Records for the exercise START

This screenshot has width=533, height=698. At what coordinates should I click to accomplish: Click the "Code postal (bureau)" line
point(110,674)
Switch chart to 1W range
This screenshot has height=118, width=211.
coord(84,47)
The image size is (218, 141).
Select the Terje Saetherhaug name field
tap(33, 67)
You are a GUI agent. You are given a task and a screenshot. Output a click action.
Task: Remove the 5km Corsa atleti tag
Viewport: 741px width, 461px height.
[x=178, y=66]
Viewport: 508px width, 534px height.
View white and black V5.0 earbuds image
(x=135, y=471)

Records for the exercise END
Records for the exercise START

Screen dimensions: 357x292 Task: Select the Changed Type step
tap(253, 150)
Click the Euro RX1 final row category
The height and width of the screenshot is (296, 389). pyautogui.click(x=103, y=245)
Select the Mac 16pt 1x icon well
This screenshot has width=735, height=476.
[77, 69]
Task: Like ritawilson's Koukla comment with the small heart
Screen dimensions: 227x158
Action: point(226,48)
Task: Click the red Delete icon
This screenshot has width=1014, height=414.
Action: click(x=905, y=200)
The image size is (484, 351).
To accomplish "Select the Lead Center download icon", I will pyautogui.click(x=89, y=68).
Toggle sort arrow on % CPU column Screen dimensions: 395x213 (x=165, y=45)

Records for the exercise END
Records for the exercise START

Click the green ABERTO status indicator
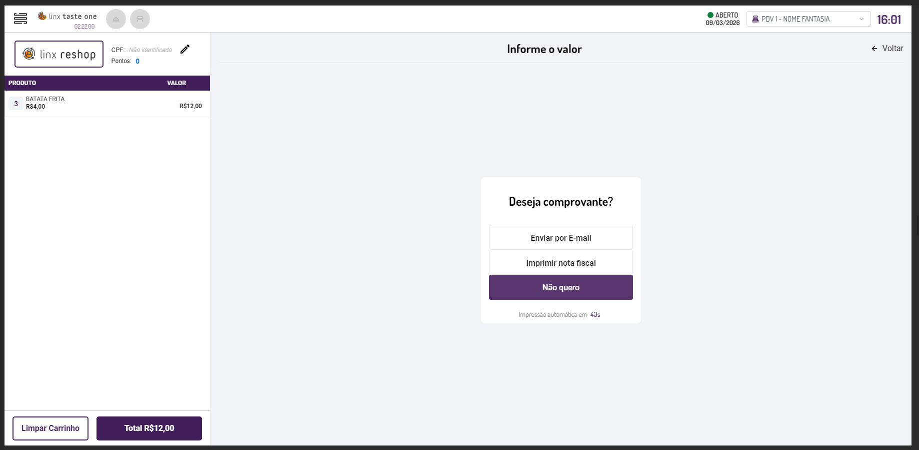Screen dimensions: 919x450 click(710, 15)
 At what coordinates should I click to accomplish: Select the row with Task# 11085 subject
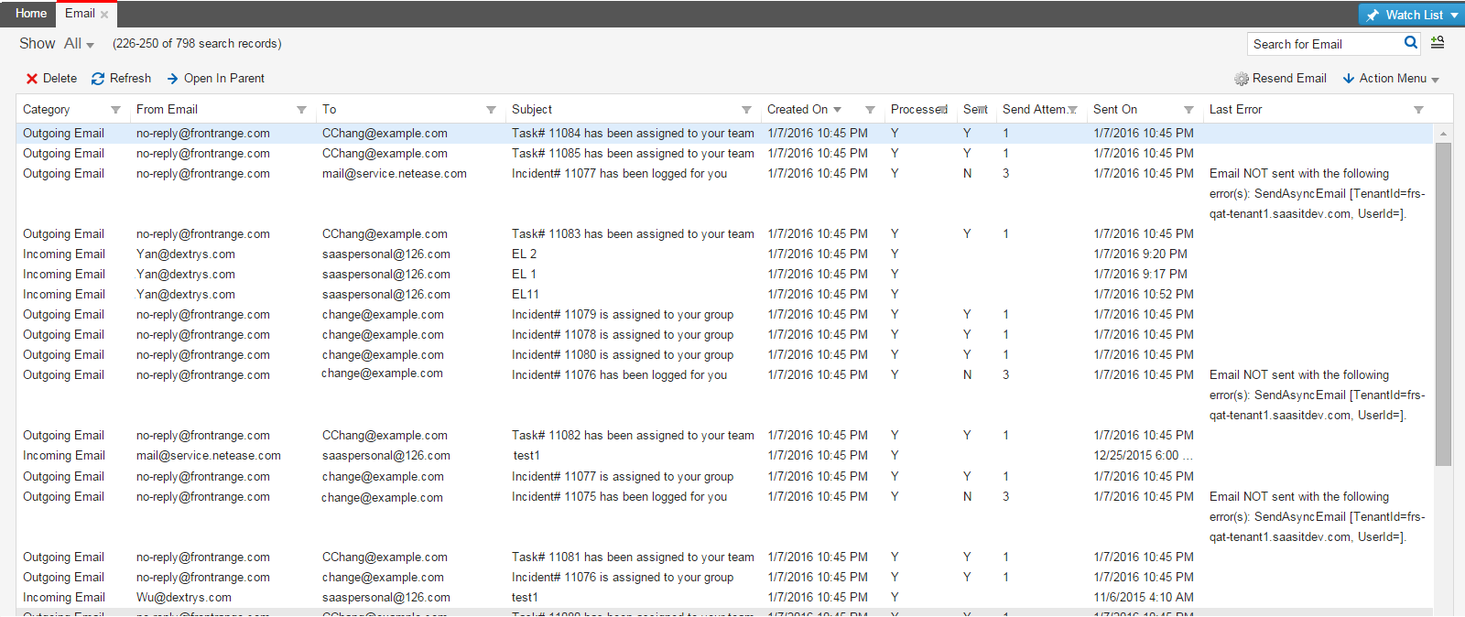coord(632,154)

Records for the exercise END

The task — Within the material above, output exactly the lines from the one with "This screenshot has width=533, height=698." through the one with "The image size is (218, 141).", end lines included, and nothing besides.

Result for this exercise —
This screenshot has width=533, height=698. At what coordinates should I click to accomplish: Click the "Code postal (bureau)" line
point(110,674)
Switch chart to 1W range
This screenshot has height=118, width=211.
coord(84,47)
The image size is (218, 141).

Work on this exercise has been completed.